• DATASET EXCERPTS:

*****

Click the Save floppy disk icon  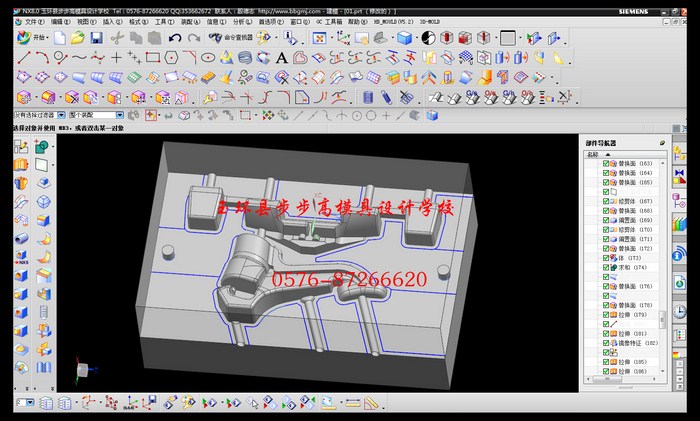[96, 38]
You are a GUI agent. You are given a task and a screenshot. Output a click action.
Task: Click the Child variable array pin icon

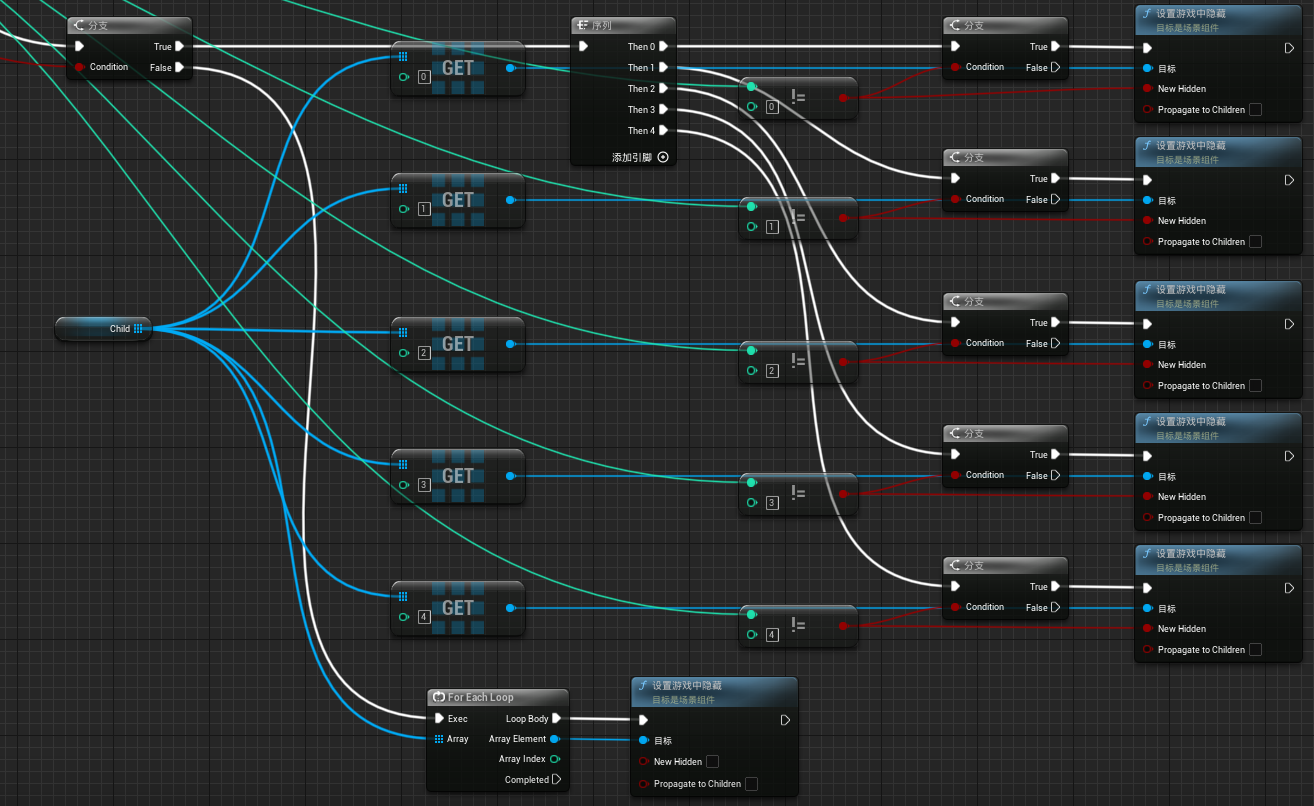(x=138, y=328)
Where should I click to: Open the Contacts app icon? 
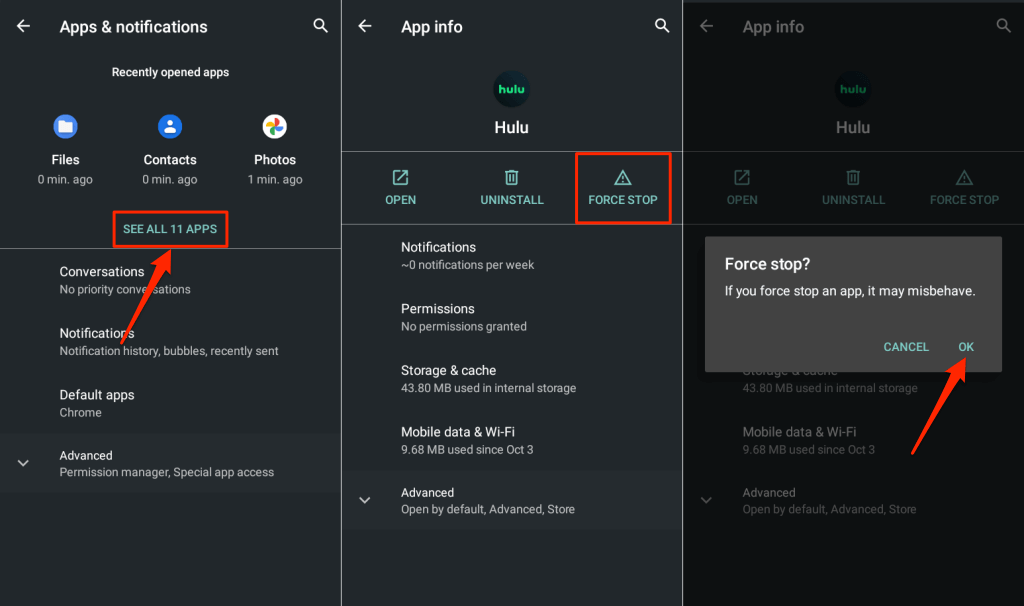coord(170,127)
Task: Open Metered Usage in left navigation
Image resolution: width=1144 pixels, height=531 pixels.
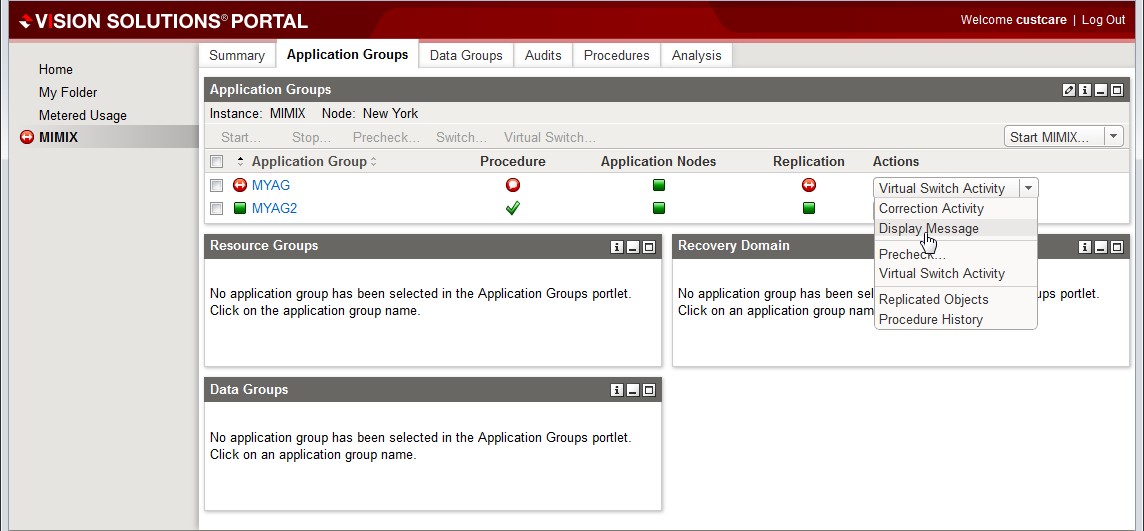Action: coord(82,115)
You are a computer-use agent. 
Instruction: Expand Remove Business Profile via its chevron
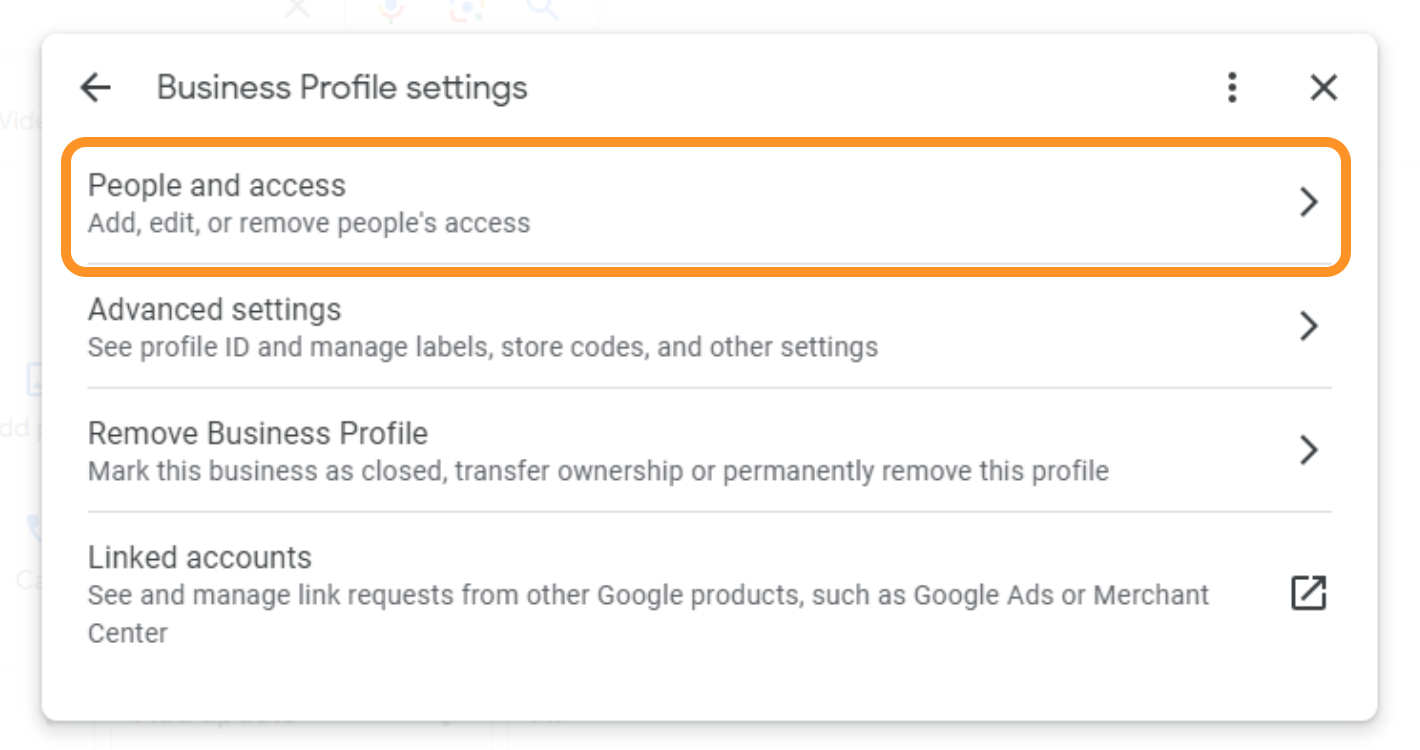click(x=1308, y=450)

*****

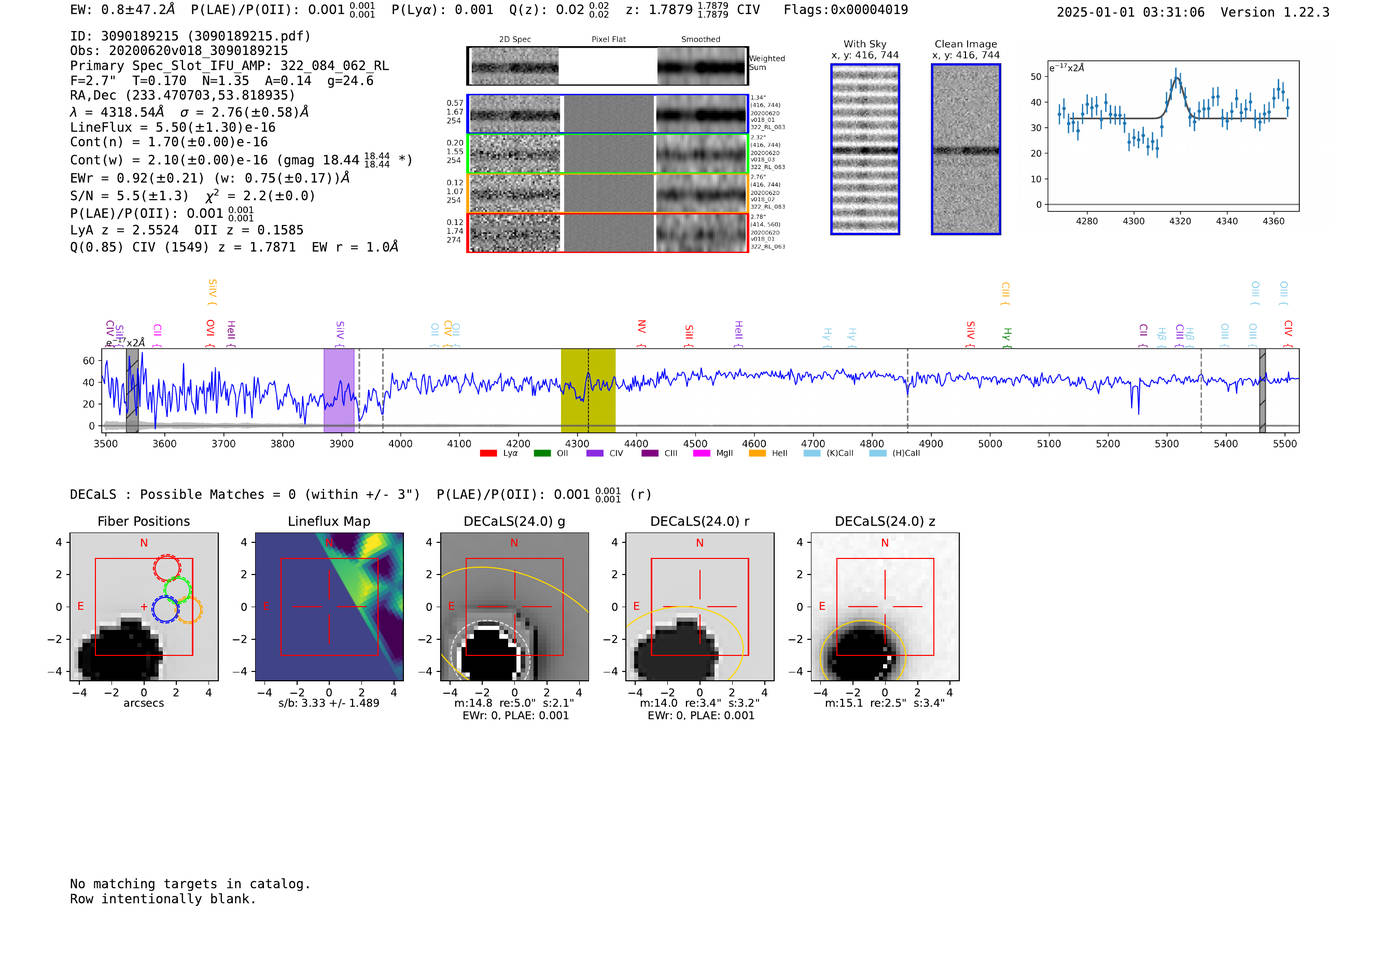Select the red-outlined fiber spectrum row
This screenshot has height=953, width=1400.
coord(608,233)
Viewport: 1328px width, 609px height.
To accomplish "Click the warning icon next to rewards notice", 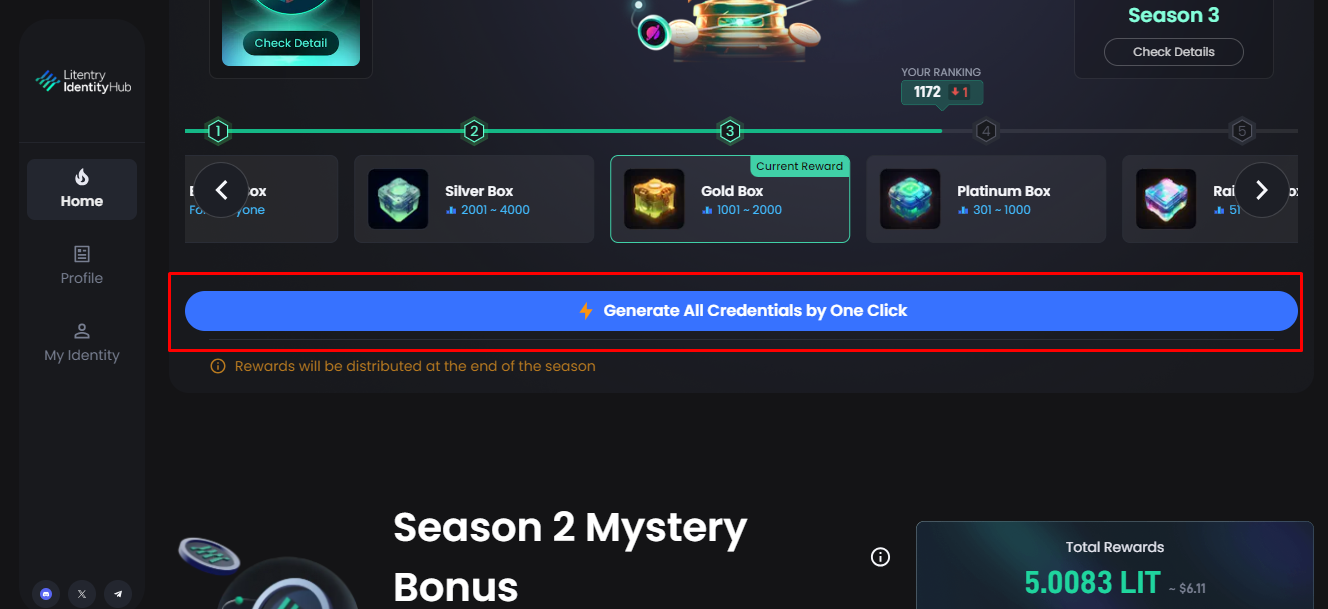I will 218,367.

*****

In the entries, find every line holding "agent" and copy it.

• OUTPUT OF THE EXERCISE:
You are a GUI agent. You are given a task and a screenshot. Output a click action.
You are a computer-use agent. 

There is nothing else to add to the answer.